Essentially the focus was on reinforcing security cooperation and attracting more French investment to Nigeria.
In the field of security, the tone was set on Monday when Hollande welcomed his Nigerian counterpart.
We were reminded that the French president had gone to Nigeria in 2014 and was behind the launch of a 8,700-strong taskforce made up of troops from Nigeria/Niger/Chad/Cameroon and Benin to defeat the Islamist insurgent group Boko Haram.
Besides, a French Intelligence Centre was established in Abuja to help the Nigerian army. The French army is also in charge of training some units of the Nigerian armed forces.
Buhari told RFI that he had briefed Hollande on security developments, particularly in relation to the drive against Boko Haram.
He also called for more satellite intelligence and air support - the latter to beef up the offensive by ground troops in the current rainy season.
RFI understands that a joint Franco-Nigerian high command is to be set up in the coming months.
Meanwhile, Hollande announced that he had proposed another meeting of the Lake Chad Basin Commission that brings together Nigeria, Niger, Chad and Cameroon.
The objective is to foster even greater cooperation between the neighbours in their common efforts to defeat Boko Haram.
Buhari, who first came to power in a coup in December 1983, has taken some decisive steps in the last few months.
He sacked the heads of the armed forces (army, airforce and navy) and replaced them with his own men; he moved the army's command HQ out of Abuja to Maiduguri, the capital of Borno State where Boko Haram started.
He gave his new team three months to defeat Boko Haram - an unrealistic challenge to meet according to many observers - and end the violence that has claimed an estimated 15,000 lives and some two million people since 2009.
An independent group in Nigeria are in talks with some Boko Haram members.
But Nigeria's government will only enter into talks with the group "if we are convinced they are credible and there bona fides has been established", Buhari told RFI.
He added however that he feared the type of "terrorist tactics and strategy" which would make them put forward "people who don't have influence with the troops and officers on the ground".
If talks are to start between the government and the insurgents' leadership, "we need to be convinced that they are genuine leaders of Boko Haram".

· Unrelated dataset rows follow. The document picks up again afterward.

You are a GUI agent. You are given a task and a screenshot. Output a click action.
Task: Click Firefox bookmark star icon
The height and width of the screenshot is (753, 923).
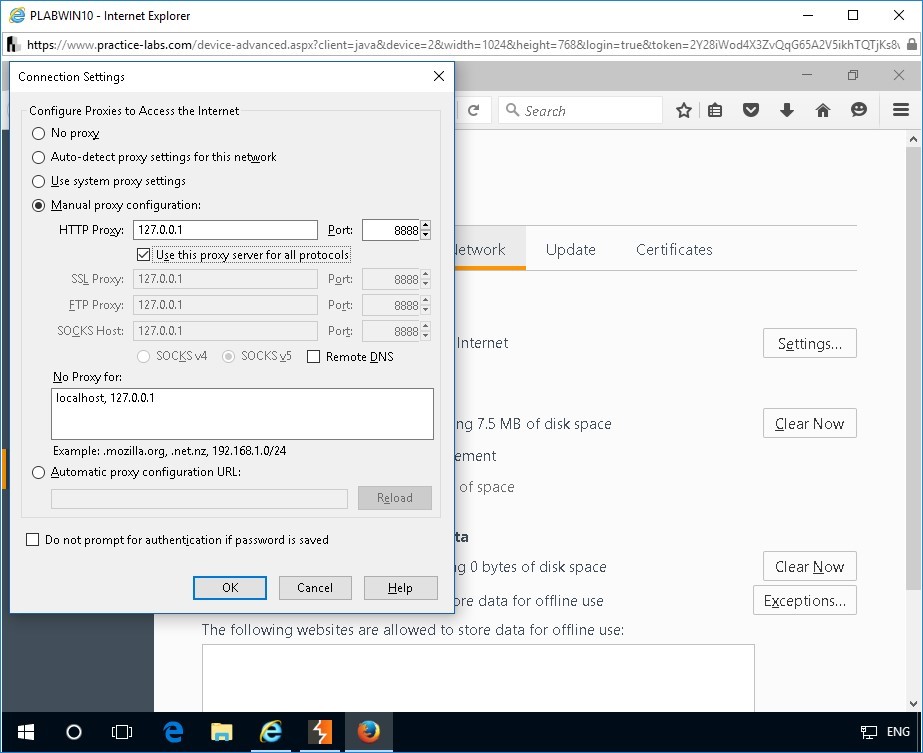[x=684, y=111]
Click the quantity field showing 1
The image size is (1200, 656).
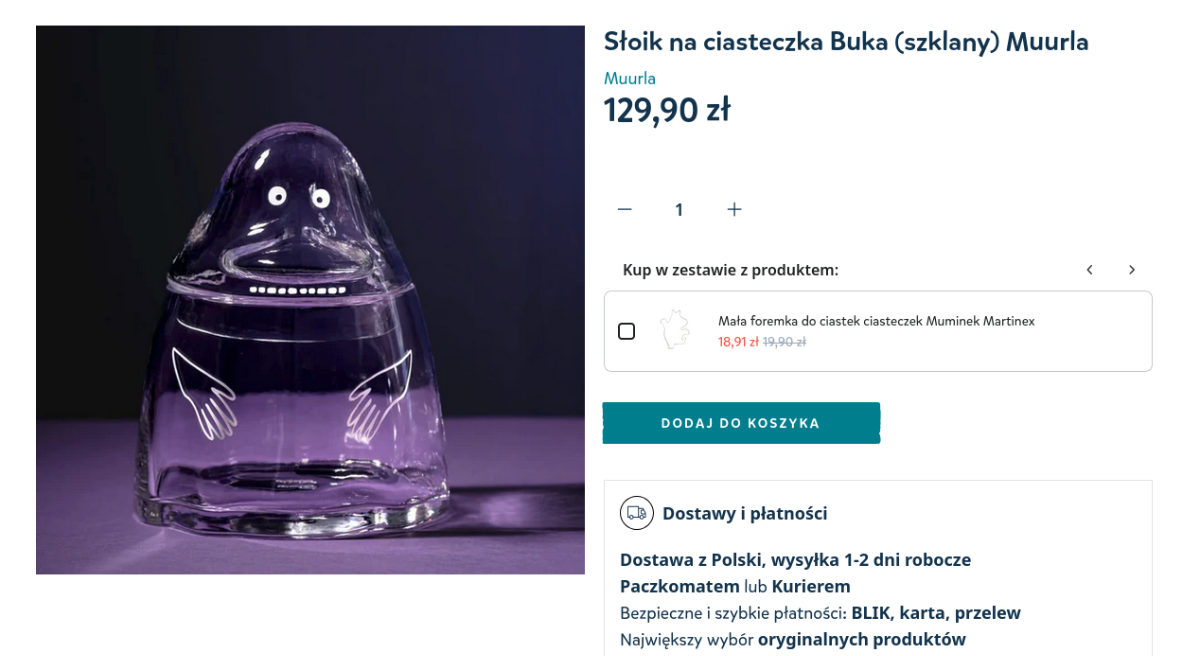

Human Rights group Amnesty International in a report that came out in June said there was evidence of violence committed by the army in the north-east of Nigeria against civilians suspected of being Boko Haram members.
The group argued there was enough evidence to trigger an investigation by the International Criminal Court.
Several senior army officers could face war crimes charges.
The allegations are being investigated, Buhari told RFI, adding that he believed the abuse may have been committed before he came to power but that Nigerian troops would be disciplined if the accusations were proved to be true.
The visit was not all about countering doom and gloom.
Buhari met scores of business leaders on Tuesday at the get-together organised by France's big employers federation Medef, reminding them that Nigeria is France's largest trading partner in sub-Saharan Africa.
In February 2014 François Hollande declared that trade between the two countries should double in the following four years.
Buhari reassured French potential investors that his government would continue his predecessor's privatisation drive and extend it to other sectors, namely aviation, energy, telecoms, health, gas and infrastructure.
To top it all, he pledged: "I wish to assure you of my determination and firm resolve of the government of Nigeria against corruption and corrupt practices."
A French trade delegation will be going to Nigeria in December, it was announced on Tuesday, probably led by employers' federation boss Pierre Gattaz. A sure sign of confidence in the country's future.
But questions remain: Nigeria is still without a cabinet and there have been few indications as to what measures are to be put in place to bring peace and prosperity in the teeth of falling oil revenue.